That is an enmity that transcends generations. Chelsea are comparatively new-found foes, but the arriviste challengers were dispatched by the old order. Carlo Ancelotti’s men effectively won last season’s title at Old Trafford, but there was no damaging dose of deja vu. The echoes of the past are supplied by the memories of Giggs and Sir Alex Ferguson celebrating past successes.
Theirs is a team that has been damned by comparison this season, a side who seemed pale imitators of previous champions. Not yesterday.
This was the defining statement of their season, the performance to proclaim them worthy winners. This was a more emphatic dismissal of their closest challengers than the eventual scoreline suggested.
This was the culmination of two decades of domestic dominance, a United team bursting with brio, packed with pace, allying adventure with defensive dependability. It was an all-encompassing display with an extraordinary start.
Seconds before kick off, Javier Hernandez knelt in the centre circle, as though looking to the skies and asking for deliverance. It arrived barely a minute later.
A man who has wasted little time making an impact at Old Trafford was quick to make his mark, even by his standards. His 37-second goal, his 20th of the season in all competitions, was a shock to Chelsea’s system, the Mexican darting on to Park
Ji-sung’s through pass while David Luiz slipped and dinked his shot past Petr Cech. “He has beaten all challenges,” Ferguson said. Most goalkeepers have been defeated, too.

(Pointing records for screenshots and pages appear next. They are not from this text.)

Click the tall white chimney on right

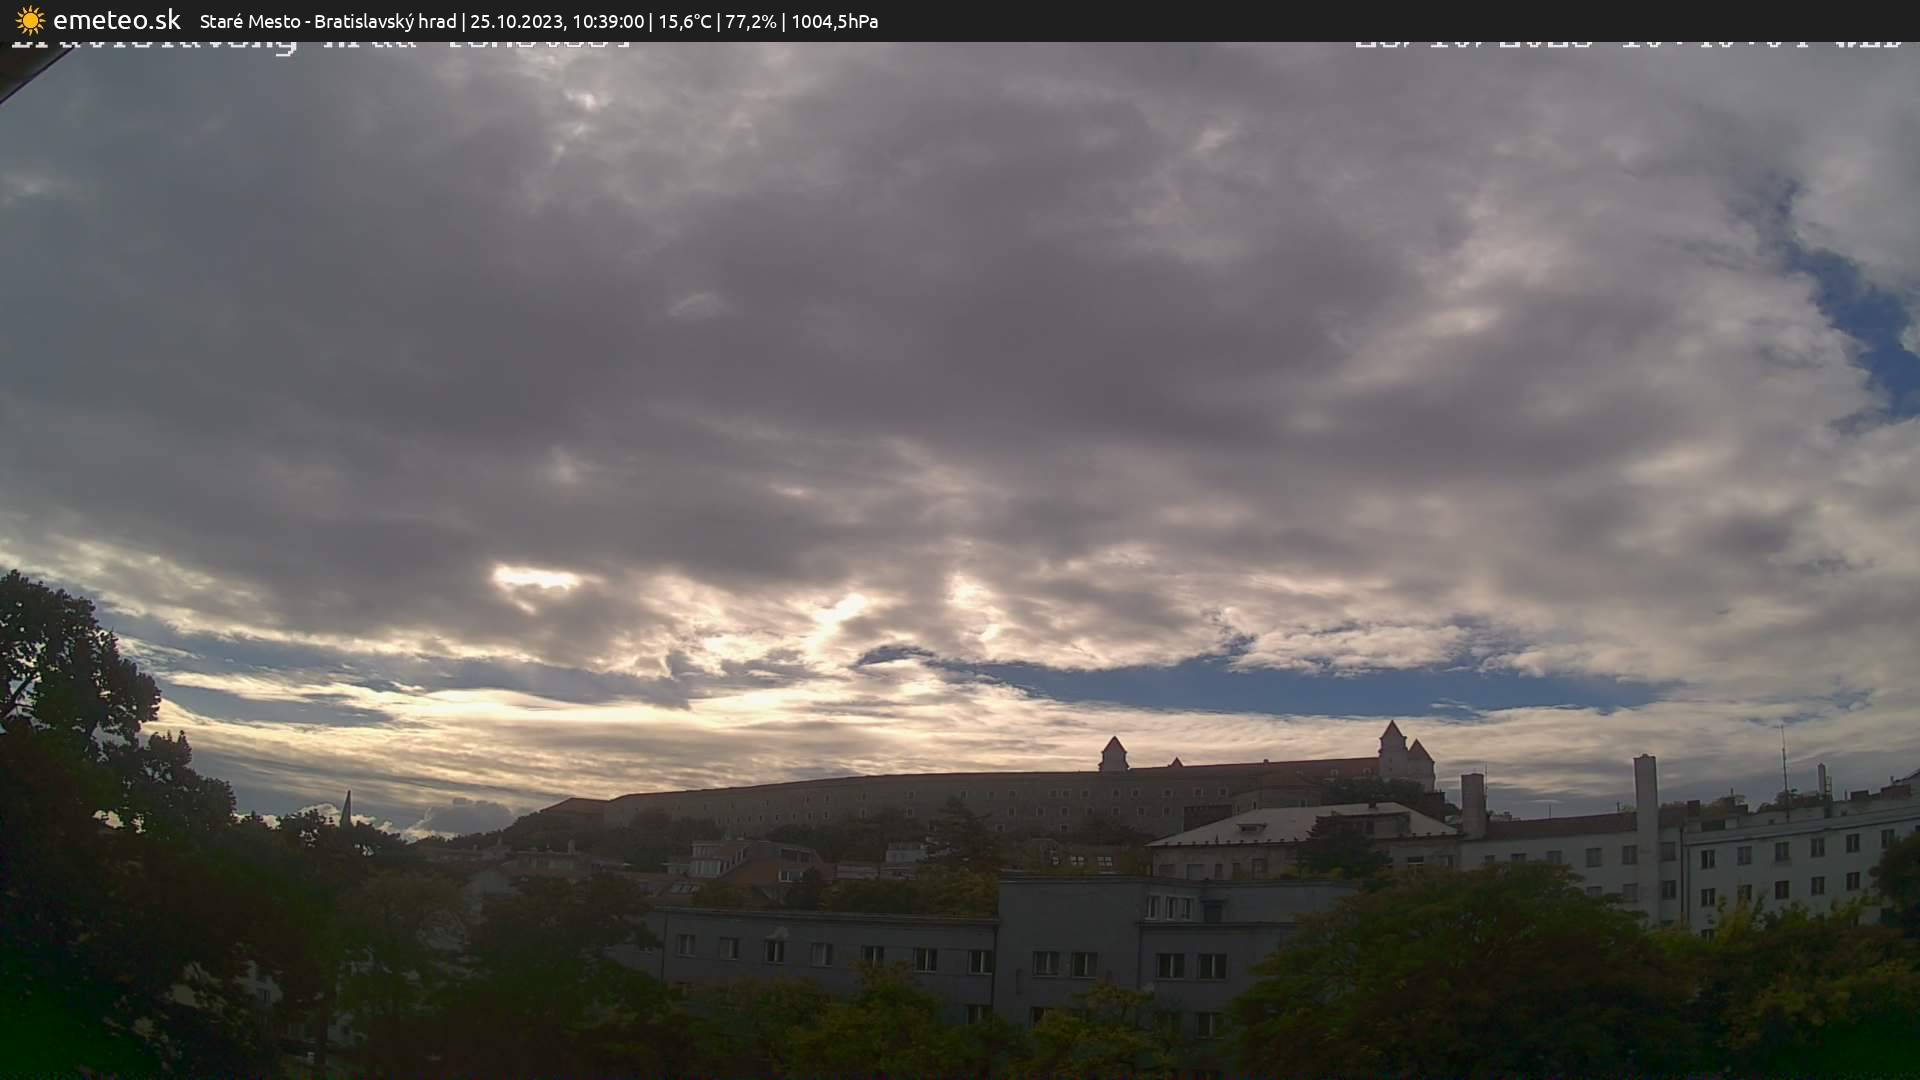pos(1644,800)
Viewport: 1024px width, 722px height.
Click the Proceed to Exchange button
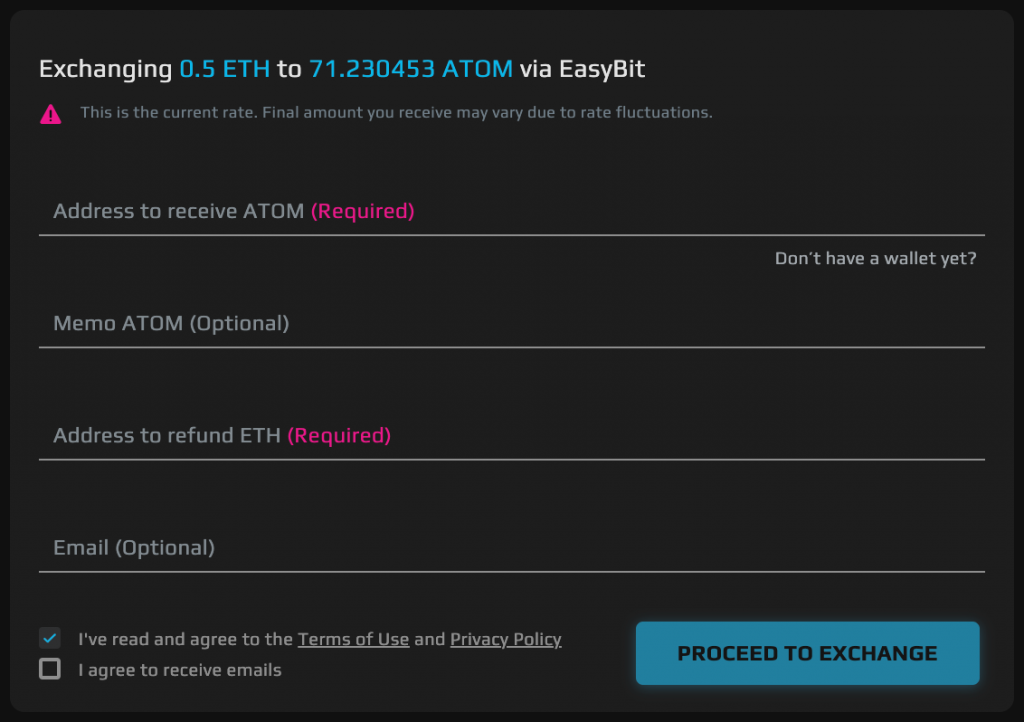(807, 653)
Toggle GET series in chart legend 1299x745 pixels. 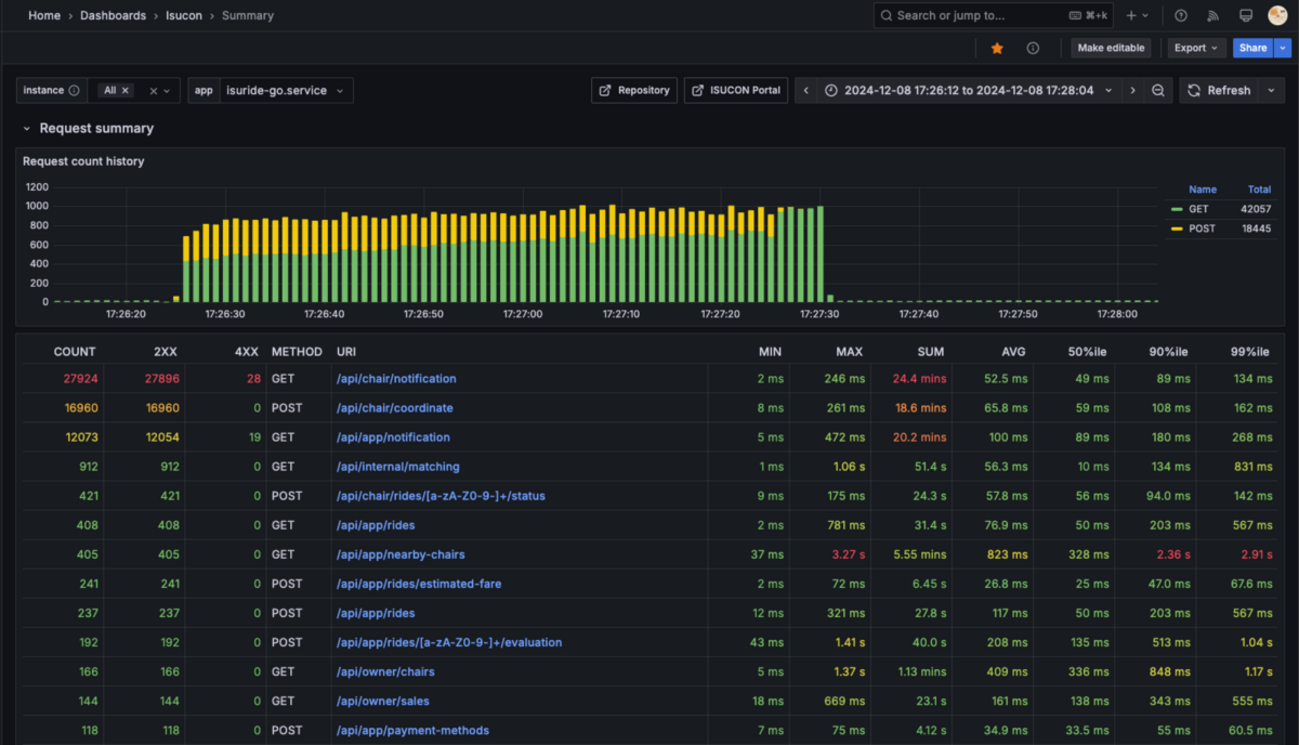point(1198,209)
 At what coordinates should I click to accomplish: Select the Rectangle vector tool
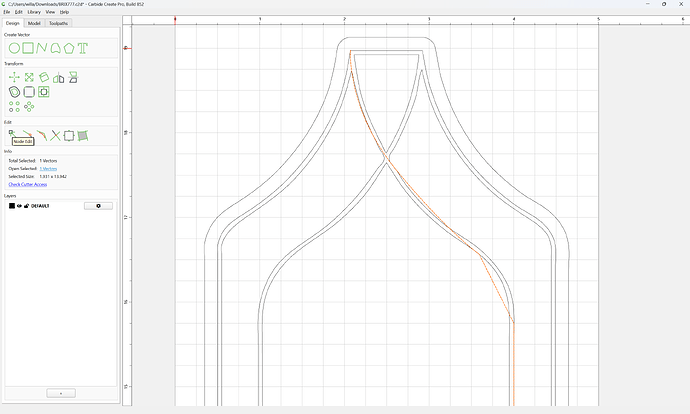(x=28, y=48)
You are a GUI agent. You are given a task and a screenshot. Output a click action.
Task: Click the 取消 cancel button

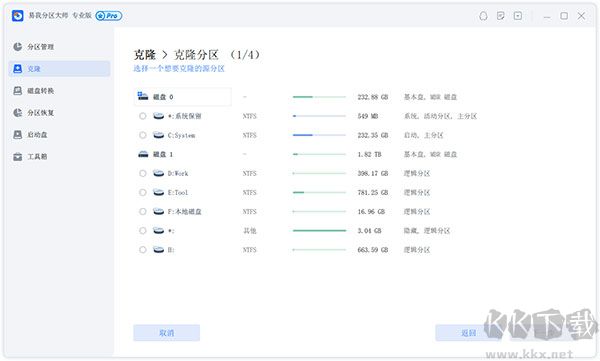pyautogui.click(x=166, y=333)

It set the scene for a thrilling first half, one where United surged and Chelsea stumbled. Nemanja Vidic ghosted in from behind Branislav Ivanovic to head in a Giggs cross to double the lead. It could have been greater: Ferguson has found his formula against Chelsea with Hernandez dragging defenders deep to open up space for a rejuvenated Wayne Rooney – “he could have scored six today,” said his manager – and though a one man quest for a third goal failed, the striker has recaptured his mojo.
They were flanked by the twin workaholics, Antonio Valencia and Park, and supplied by Giggs.
While Frank Lampard deftly extended a leg to volley in Ivanovic’s header, the other part of United’s ancien regime, Edwin van der Sar, was otherwise unbeatable. They have mastered blending old and new. Chelsea find it problematic.
Nine remnants of Jose Mourinho’s reign started the game, while none of this season’s three major recruits played the 90 minutes. Seamless transition is hard to execute, but Ferguson is skilled in the subject.
While United inherit Chelsea’s crown, the examination on their seasons will contain a shared subject: striking signings. For £6 million (Dh36.6m), Hernandez has been a remarkable recruit, a man whose scorched-earth policy renders him the scourge of slowing defenders and whose habit of scoring telling goals had turned him into Chelsea’s nemesis.
Their £50m man, meanwhile, was confined to a half-hour cameo, taking his total for the club to 830 minutes and a solitary goal.
Bought to bring the Champions League or the Premier League trophy to Stamford Bridge, the brutal truth is that Fernando Torres has been both an expensive embarrassment and ineffective irrelevance.
Chelsea have long believed in the power of the chequebook, but it takes more than money to halt Manchester United. Especially when history beckons.